Considerations for new admissions or readmissions to the facility
- Newly admitted and readmitted residents with confirmed COVID-19 who have not met criteria for discontinuation of Transmission-Based Precautions should go to the designated COVID-19 care unit.
- Newly admitted and readmitted residents with COVID-19 who have met criteria for discontinuation of Transmission-Based Precautions can go to a regular unit.
- If Transmission-Based Precautions have been discontinued, but the resident with COVID-19 remains symptomatic (i.e., persistent symptoms or chronic symptoms above baseline), they can be housed on a regular unit but should remain in a private room until symptoms resolve or return to baseline. These individuals should remain in their rooms to the extent possible during this time period.
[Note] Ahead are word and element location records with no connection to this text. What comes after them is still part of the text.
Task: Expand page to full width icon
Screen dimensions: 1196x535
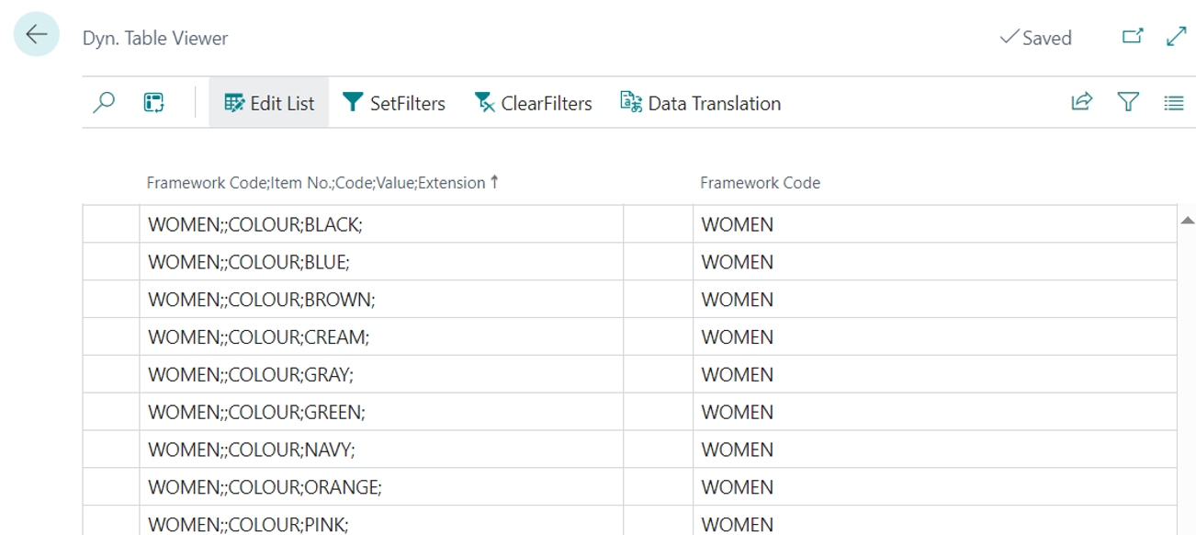Action: click(x=1176, y=37)
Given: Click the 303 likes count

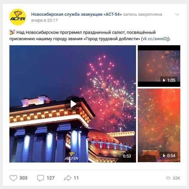Looking at the screenshot, I should click(x=23, y=178).
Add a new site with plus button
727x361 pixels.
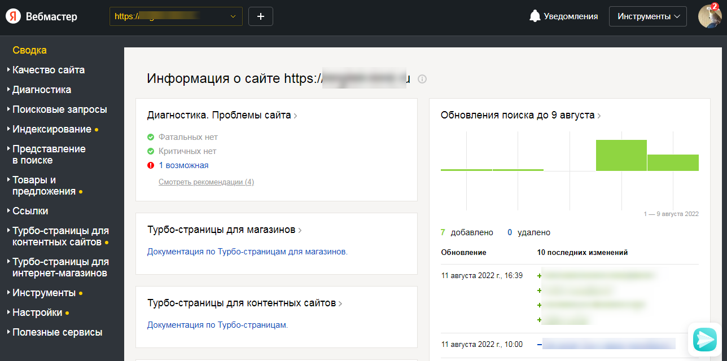pos(261,16)
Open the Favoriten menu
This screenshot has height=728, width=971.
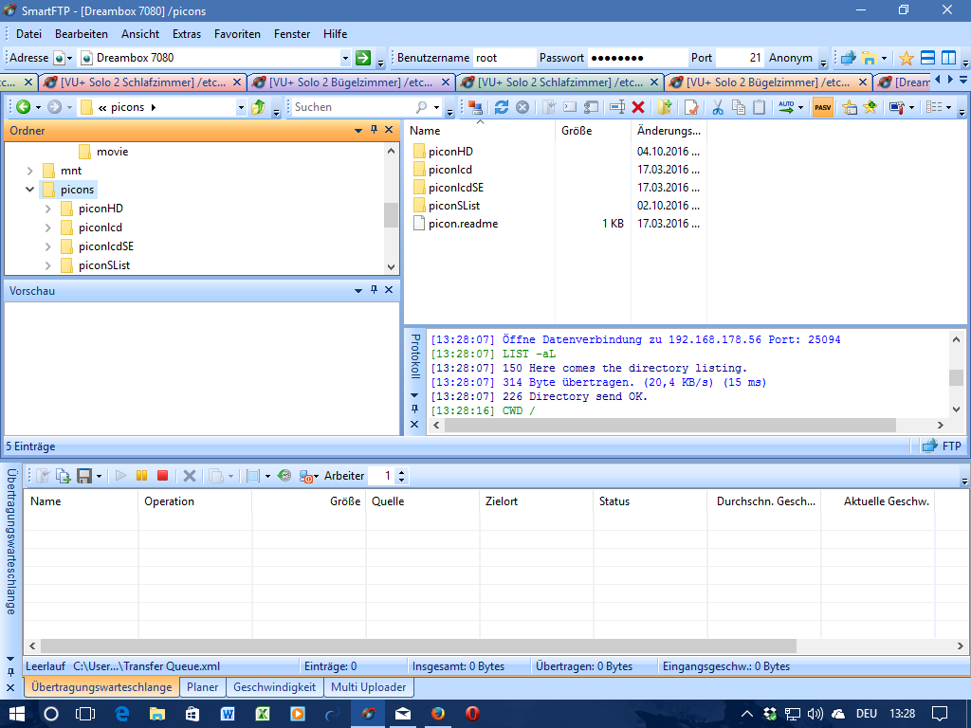pyautogui.click(x=237, y=33)
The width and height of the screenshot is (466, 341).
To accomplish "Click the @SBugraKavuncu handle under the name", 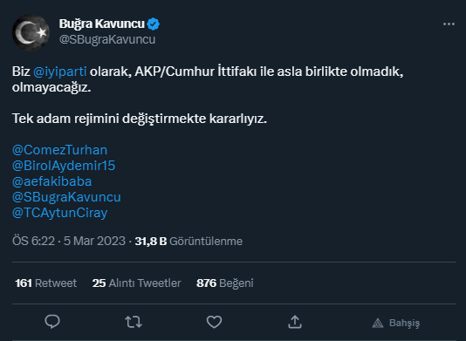I will coord(107,39).
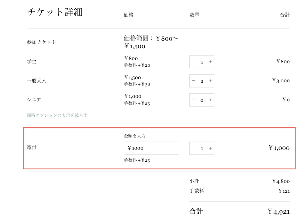The image size is (299, 219).
Task: Click the 学生 quantity number field
Action: point(202,62)
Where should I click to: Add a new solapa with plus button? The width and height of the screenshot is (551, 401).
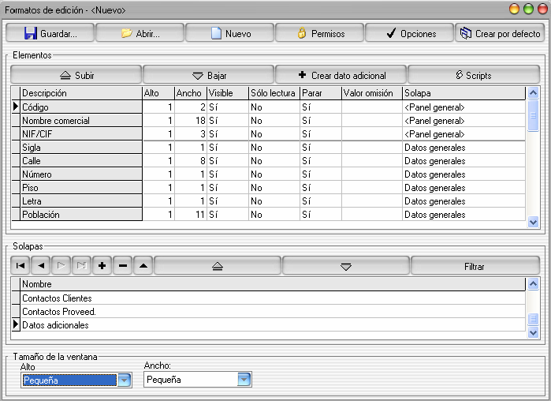(x=102, y=267)
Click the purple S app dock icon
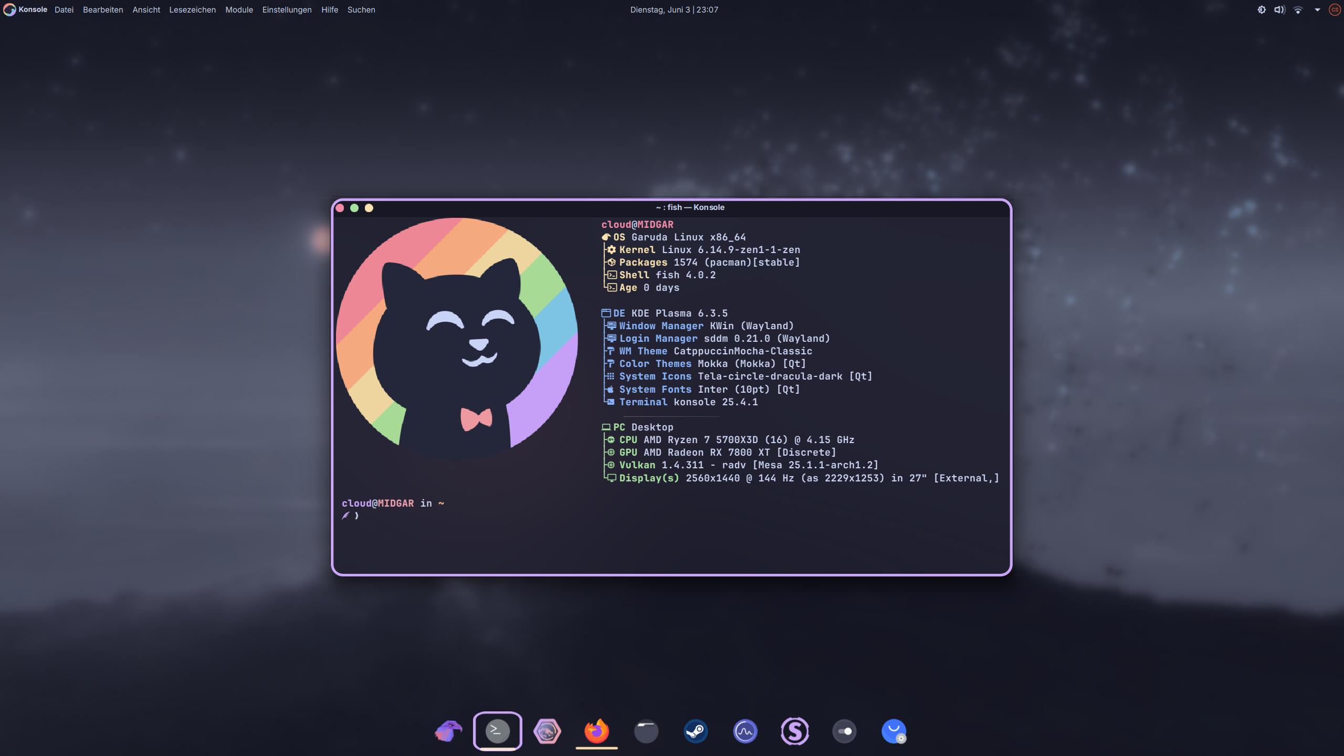The height and width of the screenshot is (756, 1344). [794, 731]
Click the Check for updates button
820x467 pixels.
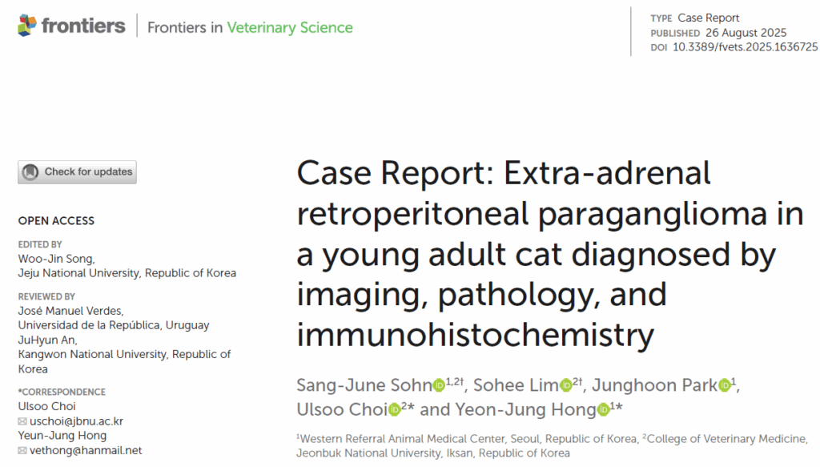[x=78, y=171]
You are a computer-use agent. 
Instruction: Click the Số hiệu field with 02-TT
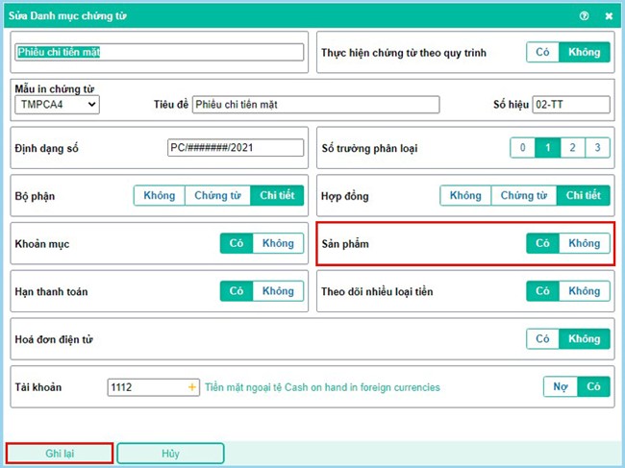570,105
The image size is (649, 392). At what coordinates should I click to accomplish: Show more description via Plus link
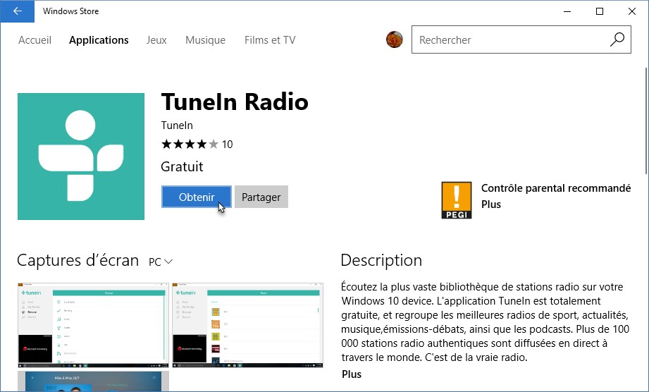pos(351,374)
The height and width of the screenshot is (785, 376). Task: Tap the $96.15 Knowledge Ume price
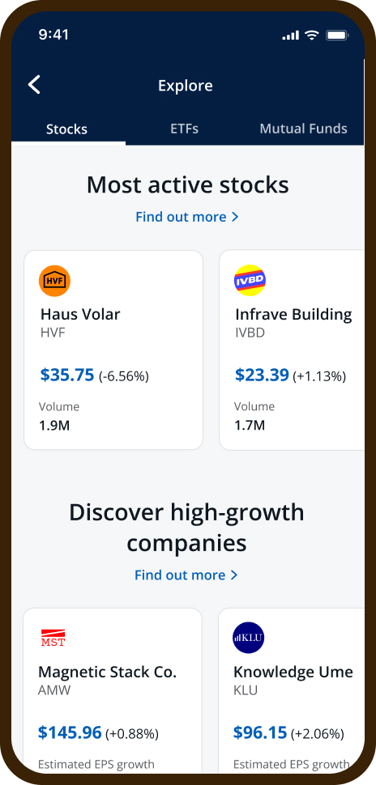(259, 732)
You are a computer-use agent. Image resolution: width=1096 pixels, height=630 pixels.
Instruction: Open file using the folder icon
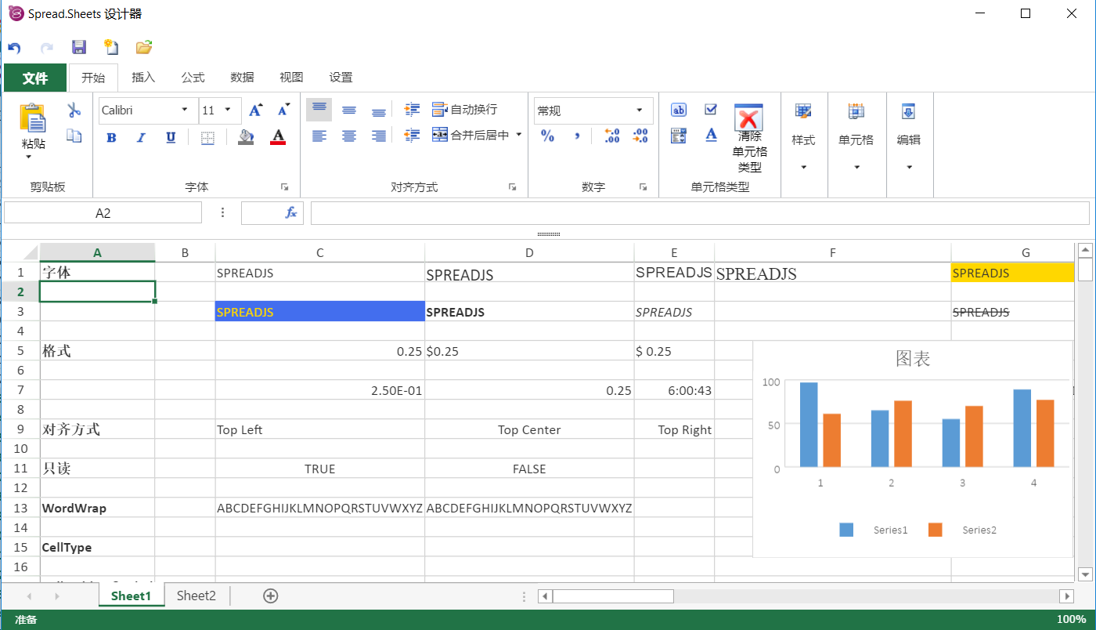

If they must leave their rooms, facilities should reinforce adherence to universal source control policies and social distancing [e.g., perform frequent hand hygiene, have the resident wear a cloth face covering or facemask (if tolerated) and remain at least 6 feet away from others when outside of their room].
- Create a plan for managing new admissions and readmissions whose COVID-19 status is unknown. Options include placement in a single room or in a separate observation area so the resident can be monitored for evidence of COVID-19.
- All recommended COVID-19 PPE should be worn during care of residents under observation, which includes use of an N95 or higher-level respirator (or facemask if a respirator is not available), eye protection (i.e., goggles or a disposable face shield that covers the front and sides of the face), gloves, and gown.
- Testing residents upon admission could identify those who are infected but otherwise without symptoms and might help direct placement of asymptomatic SARS-CoV-2-infected residents into the COVID-19 care unit. However, a single negative test upon admission does not mean that the resident was not exposed or will not become infected in the future. Newly admitted or readmitted residents should still be monitored for evidence of COVID-19 for 14 days after admission and cared for using all recommended COVID-19 PPE. Testing should not be required prior to transfer of a resident from an acute-care facility to a nursing home.
- New residents could be transferred out of the observation area or from a single to a multi-resident room if they remain afebrile and without symptoms for 14 days after their last exposure (e.g., date of admission). Testing at the end of this period could be considered to increase certainty.